In Niger, where only 2 percent of the population are Christian, Easter was celebrated under rubble and in half-burned churches still under repair. Forty-five parishes were torched during protests after the French satirical magazine Charlie Hebdo published the image of the Prophet Mohammed on its cover three months ago, only a week after Islamist gunmen killed 12 people in an attack on the magazine’s office in Paris.

On Easter Sunday, Islamic State insurgents blew up an 80-year-old church in Syria’s northeastern province of Hassaka, Syrian state news agency SANA said.
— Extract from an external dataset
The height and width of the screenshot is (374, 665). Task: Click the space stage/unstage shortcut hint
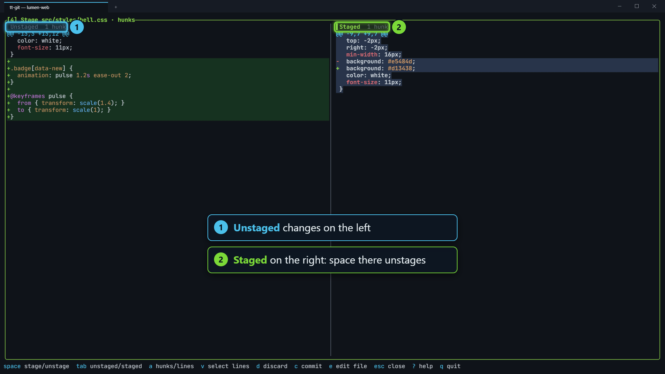[x=36, y=366]

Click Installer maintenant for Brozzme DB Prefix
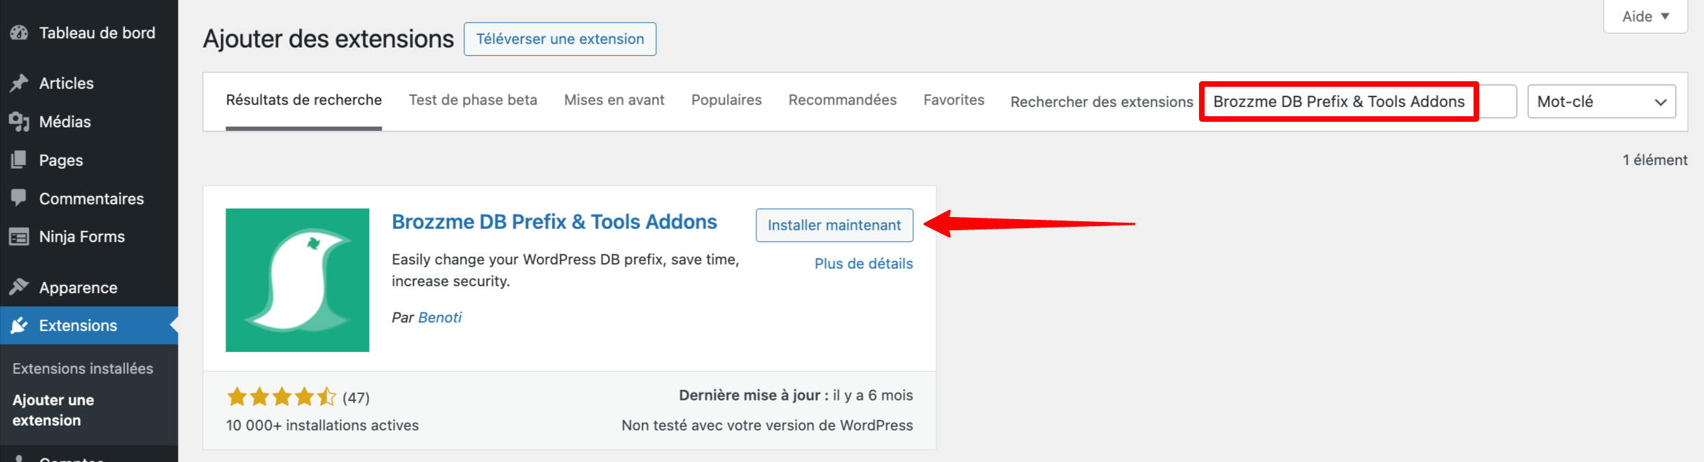pyautogui.click(x=833, y=225)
No casualties were reported as the militants planted explosives inside the Church of the Virgin Mary in Tel Nasri, an Assyrian village in a region where Christians and Kurdish militia have been battling ISIS.

Also on Sunday, in Alexandria, Egypt, Islamic militants in a micro-bus shot at the Coptic Church of the Angel Rafael, wounding one police officer and three civilians before fleeing.

Christian persecution has been a primary concern for Pope Francis since the beginning of his pontificate, usually referring to it as “ecumenism of the blood.”

Francis began his reflections on anti-Christian persecution March 15, during the weekly Angelus prayer, where he spoke about Christians “spill[ing] their blood simply because they are Christians.”

The appeal came hours after Taliban suicide bombers exploded themselves near two churches — one Catholic, one Protestant — killing 14 and wounding more than 80.

Pope Francis isn’t the only leader who used his Easter reflections to speak up about Christian persecution.

The Archbishop of Canterbury, Justin Welby, said in his Easter Sunday sermon that “Christians must resist without violence the persecution they suffer and support persecuted communities, with love and goodness and generosity.”

Addressing those gathered in the Canterbury Cathedral, including the Queen, Prince Phillip, and other members of Britain’s royal family, Welby spoke of the 148 victims of a Kenyan university attack last week and Coptic Christians killed in Libya in February.

The head of the Anglican Church told his congregation that the killing of Christians over the past year has been a “wicked” development.